##### SOURCE DATA
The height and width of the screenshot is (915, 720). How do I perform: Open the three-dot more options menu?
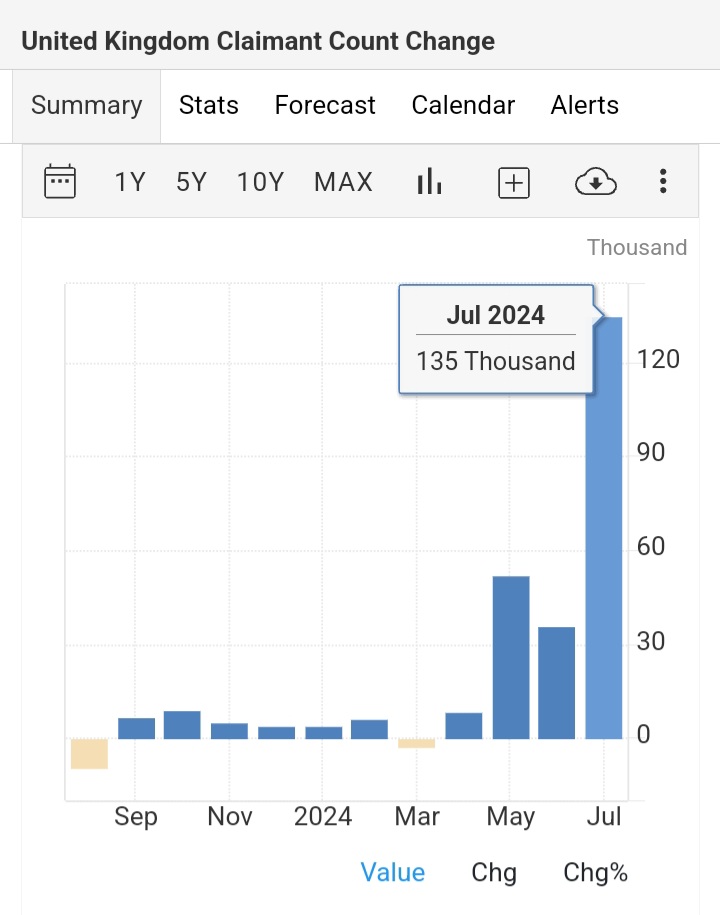coord(662,182)
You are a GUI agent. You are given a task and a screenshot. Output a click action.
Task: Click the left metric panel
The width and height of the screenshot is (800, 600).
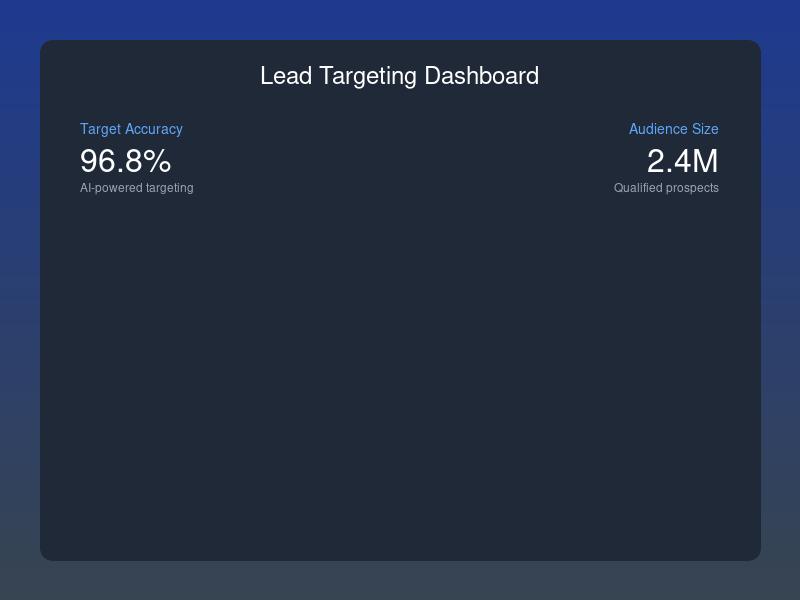click(137, 157)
##########
YOUR GOAL - Reprint all the data above verbatim, excluding pictures.

ANSWER TO THIS EXERCISE -
The height and width of the screenshot is (915, 720). How do I perform: Open the three-dot more options menu?
coord(662,182)
You are a GUI agent. You are given a task and a screenshot. Output a click action.
Task: Click the left metric panel
The width and height of the screenshot is (800, 600).
click(137, 157)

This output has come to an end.